» **WORK ITEM**:
Output the lines of the records from the one containing "Task: Click Charde Marshall's name cell" through the last, both ends included. Leave pictures out.

» **SOURCE RECORDS**:
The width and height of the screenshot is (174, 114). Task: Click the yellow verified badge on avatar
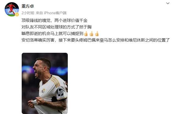[17, 14]

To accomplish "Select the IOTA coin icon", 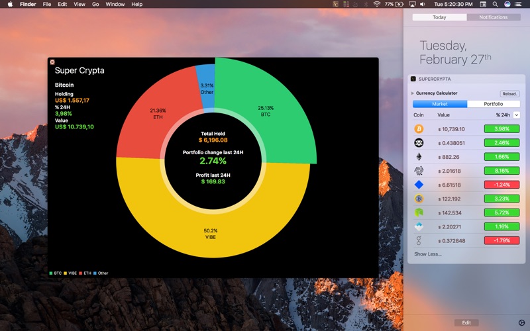I will [x=419, y=171].
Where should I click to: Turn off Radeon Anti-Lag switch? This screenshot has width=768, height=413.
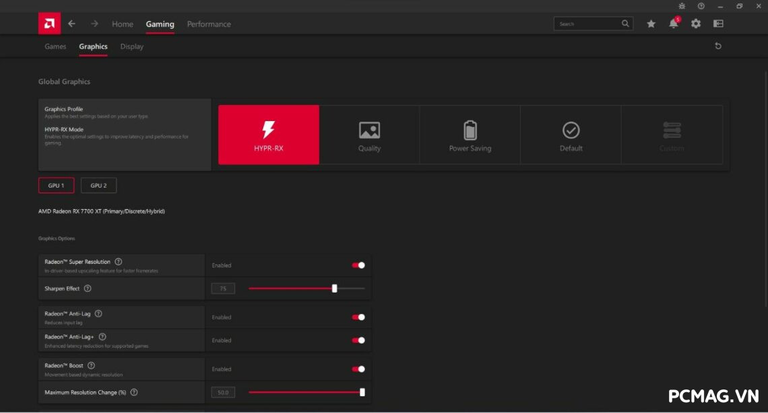pos(358,317)
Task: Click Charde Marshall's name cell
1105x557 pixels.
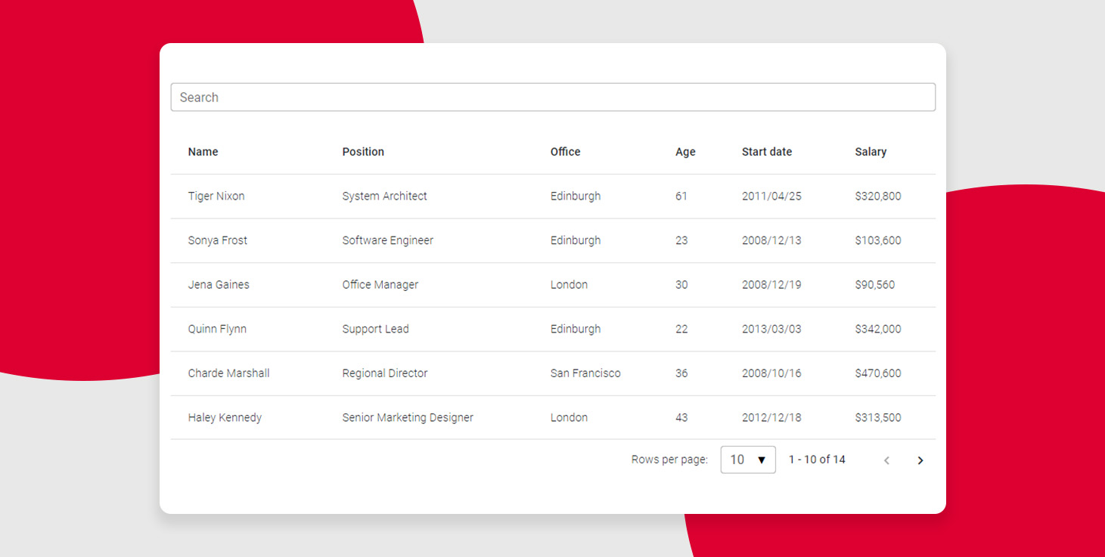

» **RESPONSE TO THIS TASK**:
Task: Click Charde Marshall's name cell
1105x557 pixels.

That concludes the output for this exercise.